Her response puzzled me, but I soon learned what she meant. I found almost 400 reports. Few of them had names or descriptions that helped me understand what was in them. It took months to clean up the mess.
Report names matter, and without a published and enforced set of rules, you will, in time, have chaos. The effort required to resolve the problems may make you want to junk it all and start over.
There is an easier way. Report naming conventions should be a part of your organization’s data governance policy so your data steward should review every report name and description for compliance.
If your organization doesn’t have a data governance team or function, we recommend you get started on it right away. You may have good governance in place by another name, so we recommend a conversation with your CIO to learn how it works in your business.
Data Governance
According to the Data Governance Institute, data governance is the exercise of decision-making and authority for data-related matters. It defines who has the authority to do what with data in the organization. It governs how you carry out the decisions your management team makes about your company’s information.
What data governance means to your organization depends on the nature of your business. Although the framework for an organization may be the same as for another business or industry, the focus could be different.
To get started, we recommend that you connect with the Data Governance Institute and download the DGI Data Governance Framework or contact us to talk about your needs.
Report Naming Conventions
If your organization doesn't have report name conventions, we have a few tips to get you started. The standards here are based on our experience. This is our second update since we first published them in June 2016.
Note: This guide assumes you have completed Advanced Reporting Author Training and have read and kept a copy of the SumTotal Advanced Reporting Best Practices Guide.
- Create a naming taxonomy. You could use an organization taxonomy, an information type taxonomy, or both. You may choose a hybrid of, for example, organizations and functions. What matters is that you have a structure that works for you and that your people who run their own reports will understand.
- If you need to include a department or location in a report name, you may want to use them at the beginning of the name so reports will be grouped together.
- Use plain language that a new employee will understand. Use abbreviations only if they are common acronyms that everyone understands.
- We recommend using a space or underscore (_) between words. Camel case works fine, but it's hard to read (ThisIsCamelCase).
- Use specific report names that give a clear idea of what is in the report. “Completion Report” is not useful. “Safety Training Completion Report” is better.
- Don't use ampersands (&). Spell out “and.” Ampersands can create problems in HTML reports.
- Use hyphens only if you would type them in a search. Searching “year end” will not return a name that contains “year-end.”
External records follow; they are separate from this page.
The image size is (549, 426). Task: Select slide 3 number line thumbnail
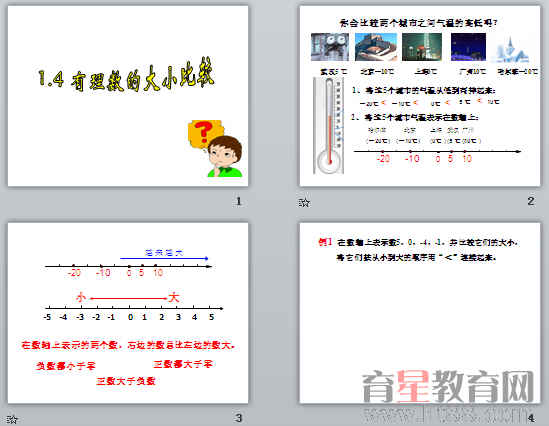tap(128, 313)

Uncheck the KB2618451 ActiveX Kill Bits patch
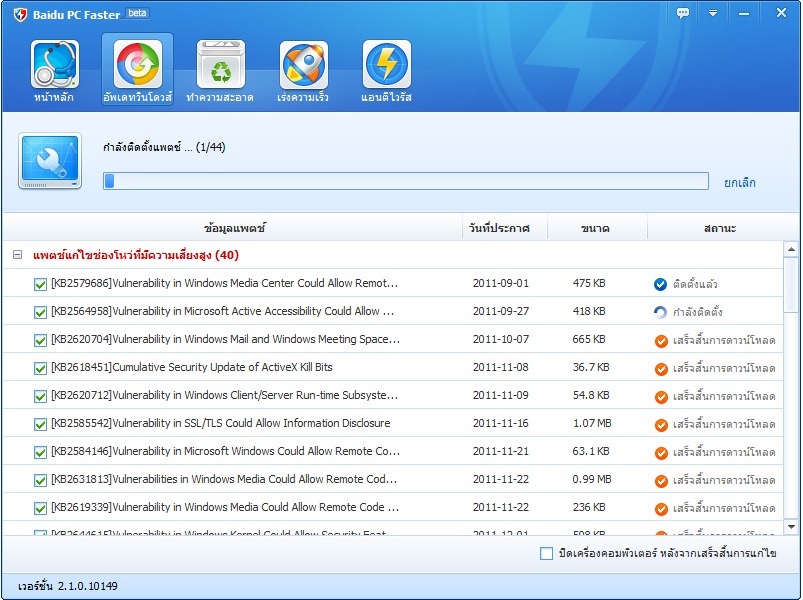[x=40, y=368]
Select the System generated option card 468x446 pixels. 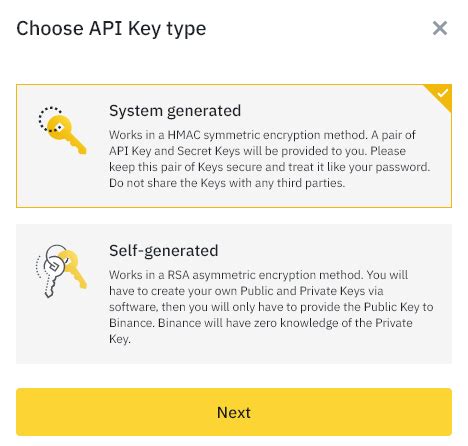(x=234, y=146)
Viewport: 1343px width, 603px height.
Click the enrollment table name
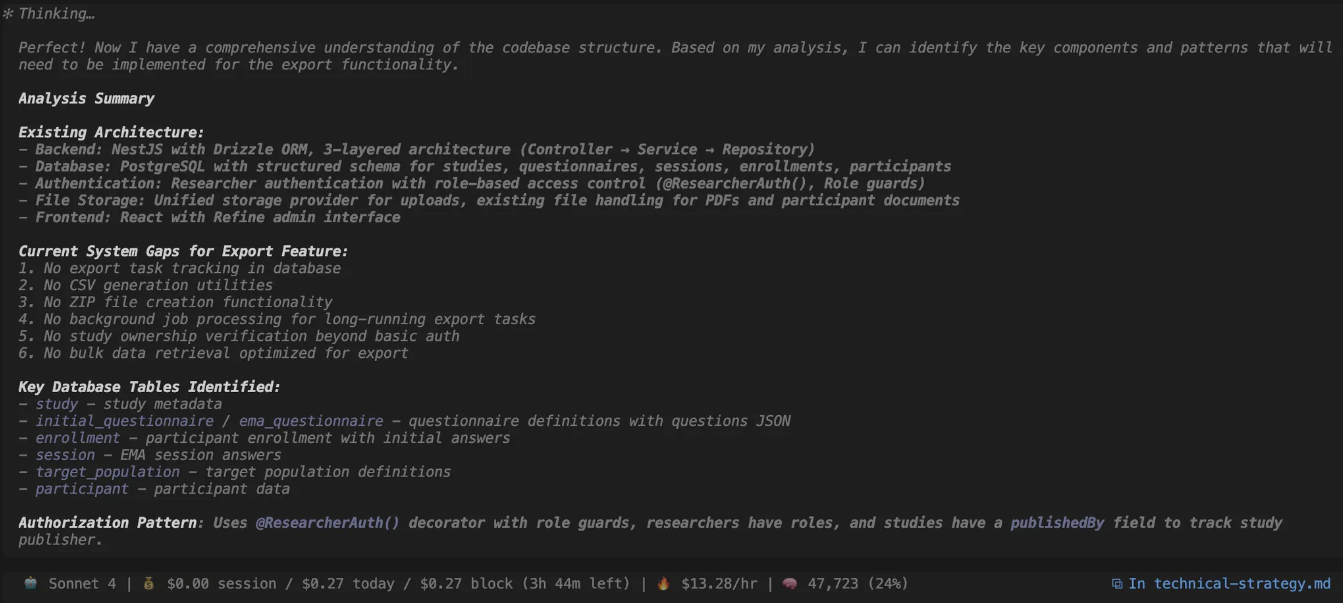point(77,438)
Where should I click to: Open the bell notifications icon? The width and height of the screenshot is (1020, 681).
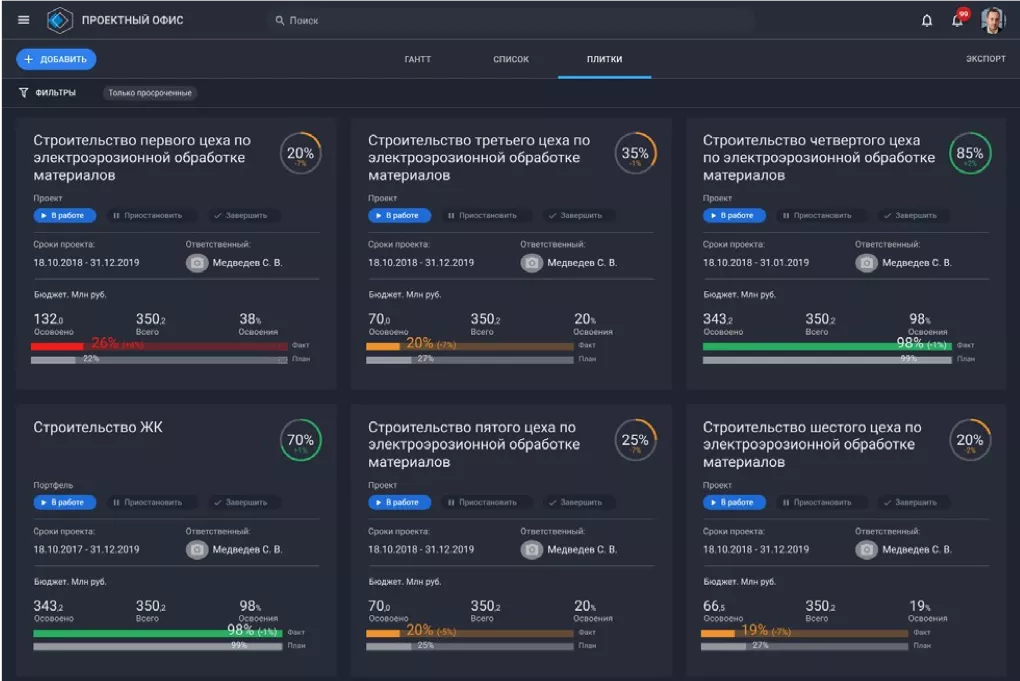click(927, 20)
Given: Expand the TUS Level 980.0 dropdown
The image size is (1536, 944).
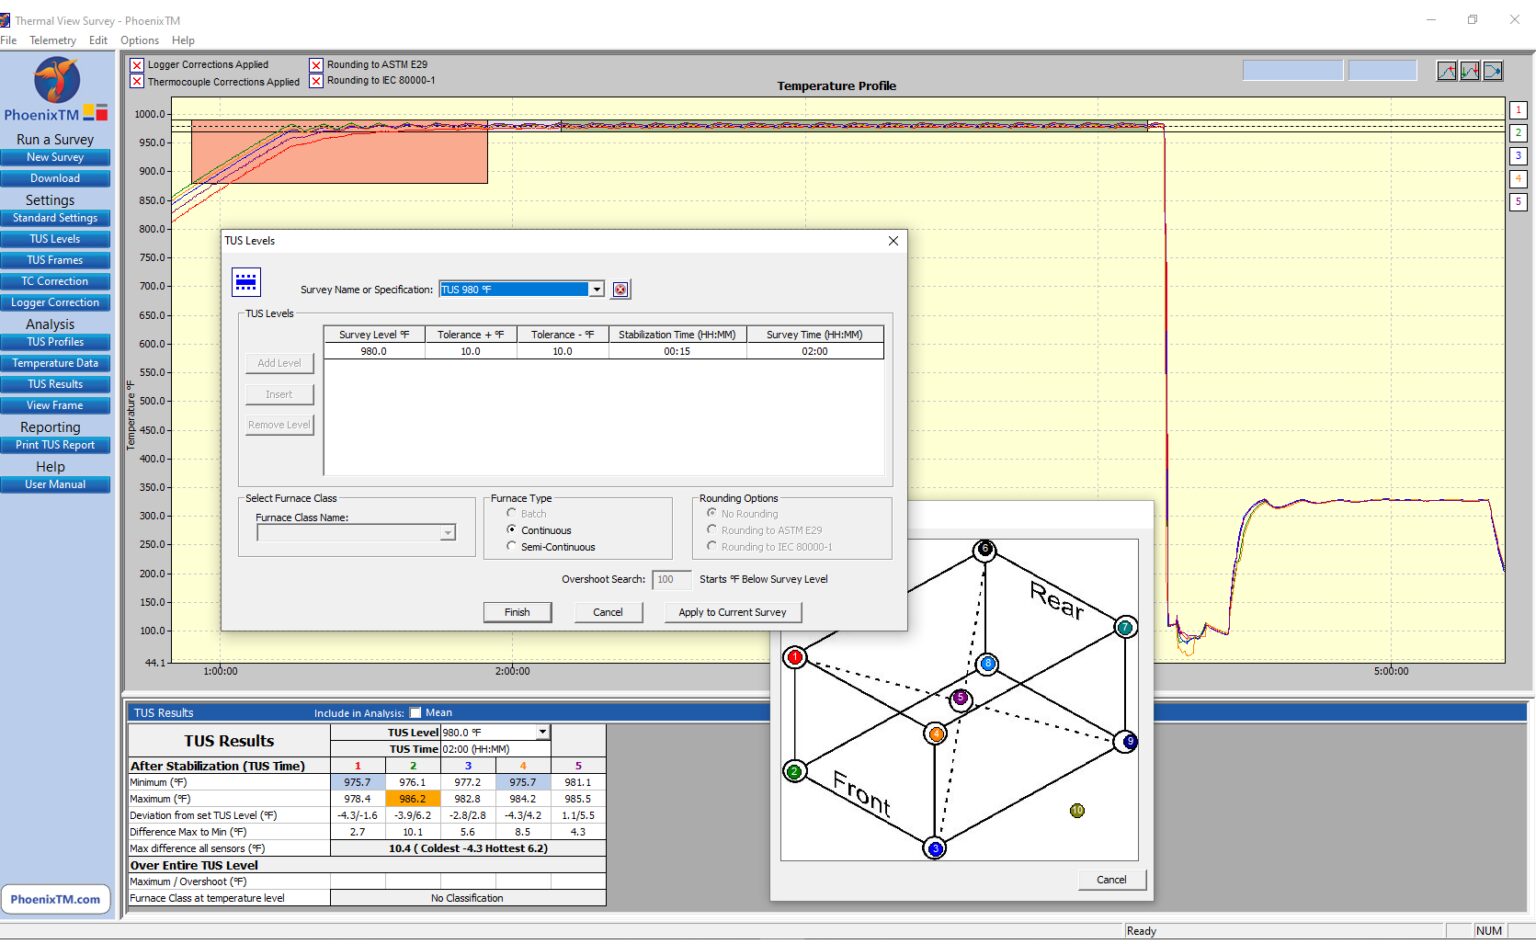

- For country and region codes, use ISO 3166 standards. The International Organization for Standards maintains both 2-letter and 3-letter codes. Choose one.
- Identify temporary reports with a suffix and purge them when you have finished using them.
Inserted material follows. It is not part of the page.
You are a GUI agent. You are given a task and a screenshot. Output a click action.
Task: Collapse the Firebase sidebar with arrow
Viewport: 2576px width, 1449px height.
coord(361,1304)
- Provide complete descriptions for every report. Don’t assume people will know what is in them.
- Decide how you will implement the guidelines. Train everyone who creates reports on the standards and give them reference guides.
- Follow up frequently at scheduled intervals. It might be a good idea to have your IT group or implementation partner help you design an audit report.
Following your guidelines will help people find the information they need. It will speed up report development because report writers can use what they already have as a starting point. And when the time comes to clean up report lists, it will be much easier than having to open each report to see what's in it.